-------- Information given
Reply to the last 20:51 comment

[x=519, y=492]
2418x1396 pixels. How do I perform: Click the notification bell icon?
----------------
-------- Information given
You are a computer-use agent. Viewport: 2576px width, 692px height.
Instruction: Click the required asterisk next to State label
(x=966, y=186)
----------------
-------- Information given
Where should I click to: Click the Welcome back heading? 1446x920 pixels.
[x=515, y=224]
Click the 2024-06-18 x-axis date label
----------------
_Stated problem_
Reproduce verbatim the part of the material that opens with the line containing "Reply to the last 20:51 comment" and closes with the line containing "2418x1396 pixels. How", including both of those lines.

_Solution to the problem_
Reply to the last 20:51 comment

[x=519, y=492]
2418x1396 pixels. How do I perform: Click the notification bell icon?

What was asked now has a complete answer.